> [Work order]: What needs reproducing is the run of lines in the data below starting at the line with "Where should I" and ending at the line with "Tap the search icon beside 黄毅清", both ends included. Copy it exactly, without pictures, and add nothing.

> [Data to examine]:

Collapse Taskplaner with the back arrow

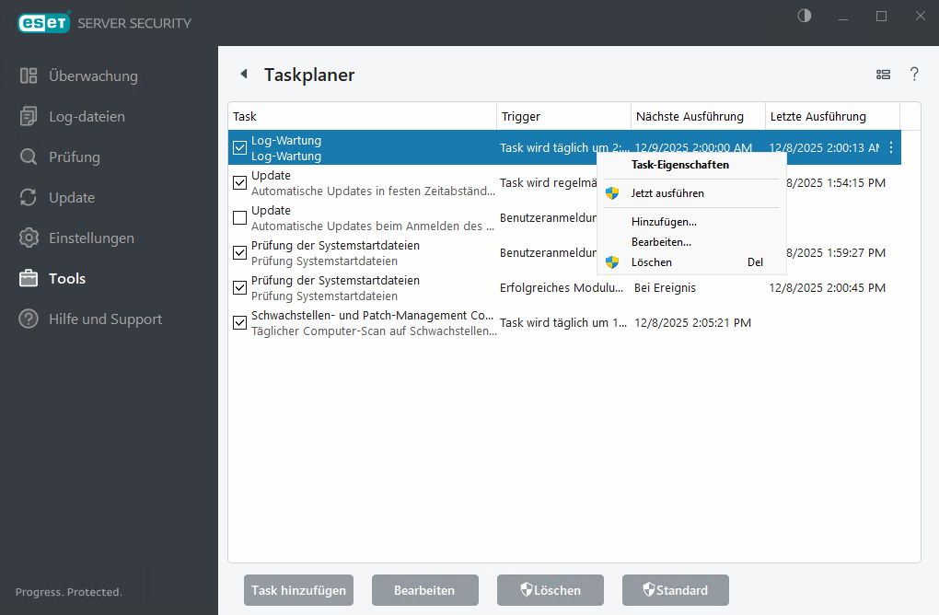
---
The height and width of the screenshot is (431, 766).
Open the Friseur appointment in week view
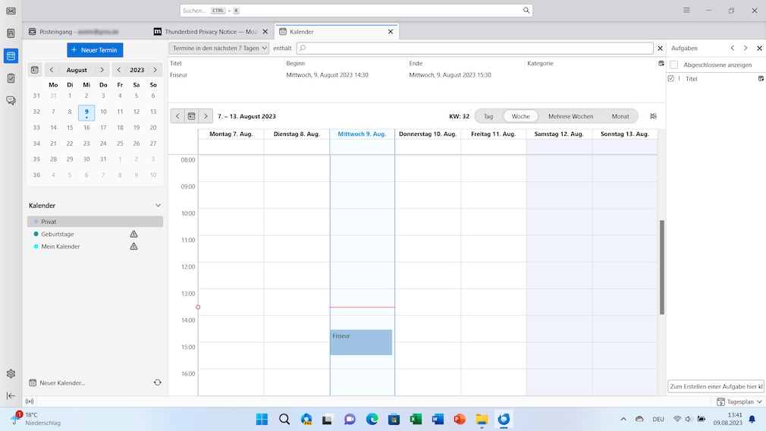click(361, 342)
---
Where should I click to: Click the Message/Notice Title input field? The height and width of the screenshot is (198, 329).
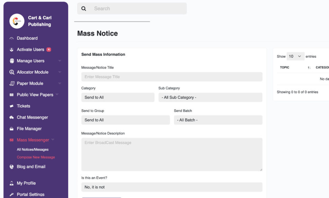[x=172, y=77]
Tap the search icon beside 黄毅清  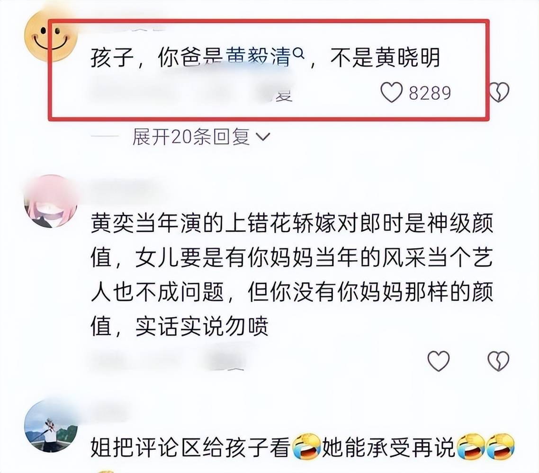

> [Problem solution]:
Where should I click to: Click the Message/Notice Title input field? The height and width of the screenshot is (198, 329).
[x=172, y=77]
Tap the search icon beside 黄毅清  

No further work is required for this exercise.